I dati che arrivano dalla società sono nettamente fomentatori di una vasta tendenza contraria ai valori cristiani, tutto il circo mediatico sembra essersi accordato per danneggiare irrimediabilmente la Chiesa Cattolica. Se poi si trovano implicati anche personaggi della gerarchia della Chiesa, il quadro è completo.
Nel mondo c’è una lotta spirituale tra il Bene e il male, ogni persona è schierata da una parte, anche se molti si affannano per trovare una definitiva collocazione, nessuno può ritenere la sua attuale collocazione come quella finale.
Occorre una forza spirituale superiore per rimanere nel Cuore di Gesù e respingere tutti gli attacchi subdoli che arrivano dal mondo.
La mentalità di oggi arreca molto dolore soprattutto ai buoni, solo i buoni hanno un’anima«attiva», che ama e conserva i buoni sentimenti.
Si intravede il bene che compiono i buoni non solo dalle opere, perché è facile fare una buona azione e ritenersi scusato davanti a Dio; si capisce da come affrontano la vita, dalle reazioni dinanzi alla malattia, alle prove della vita e alle cattiverie che ricevono dal mondo privo di anima.
La croce è il simbolo e il segno del cristiano perché in essa si è consumata la redenzione del mondo. Gesù ha usato l’espressione «portare la croce» in varie circostanze per insegnare quale doveva essere l’atteggiamento dei suoi discepoli dinanzi al dolore e all’avversità.

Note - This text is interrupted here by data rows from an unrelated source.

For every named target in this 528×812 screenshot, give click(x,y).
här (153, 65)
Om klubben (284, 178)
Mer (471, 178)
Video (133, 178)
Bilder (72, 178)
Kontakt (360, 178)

»Colui che non porta la propria croce e non viene dietro a Me, non può essere mio discepolo».
Ognuno di noi ha le sue croci, i più spirituali comprendono la differenza tra quelle che si confezionano da soli per gli errori di valutazione e le cantonate prese in pieno, da quelle che arrivano dal mondo egoista e che devono controllare con amore, anche sopportarle sempre con amore.
Mentre in quelli che di spiritualità ne masticano poca, c’è una forte agitazione continua e la loro vita è appesantita dalle croci costruite da loro stessi. Non hanno altro che croci nella vita, possono vivere nel benessere e nelle ricchezze, quelle croci rimangono sempre lì e non si smuovono.
Sono nei loro cuori, sono molto pesanti da portare. C’è da disperarsi e non chiedono aiuto ai Sacerdoti per capire come rimuoverle.
Il dolore, nelle sue varie manifestazioni, è una realtà universale, e l’esperienza ci insegna che tutte le creature, poveri e ricchi, giovani e anziani, uomini e donne, soffrono per cause e motivi diversi. C’è da sottolineare per quale motivo si soffre e in che modo si soffre.
L’identica sofferenza viene vissuta in modo opposto da due persone che hanno una diversa spiritualità, questo è scontato. Esse percepiscono il dolore in modo difforme, quindi c’è serenità in una persona e disperazione, rabbia nell’altra.
L’odio e la vendetta che trionfano nel mondo crescono nelle anime prive dell’Amore di Dio, sono persone con tanta collera dentro e non trovano pace in nessuna circostanza. Solo quando si sfogano con violenza o utilizzano droghe e alcool entrano nella galleria buia della finta illusione di non avere più sofferenze con cui confrontarsi.
È vera vita questa?
Noi invece comprendiamo che siamo chiamati per Amore, mediante la sofferenza e la mortificazione volontaria, a completare nel nostro corpo la Passione di Cristo, accettando con spirito benevolo di sopportazione le avversità e tutte le cattiverie.
Ci penserà Dio a dare ai cattivi quello che meritano, prima o poi questo avviene senza alcun dubbio. È la Giustizia di Dio.
In questa nostra lotta, Gesù e la Madonna sono sempre con noi, e vinciamo il male con la preghiera e il perdono dato nel silenzio del cuore.
L’albero della croce è ricolmo di molti frutti. Le sofferenze ci aiutano a essere più distaccati dai beni della terra, dalla salute. Possedendo Gesù non perdiamo un granché. Le tribolazioni sono una grande occasione di espiare gli errori e i peccati della vita passata.
Le difficoltà e le afflizioni che patiamo ci inducono a ricorrere con più prontezza e costanza alla misericordia divina. Il Santo Rosario ci salva.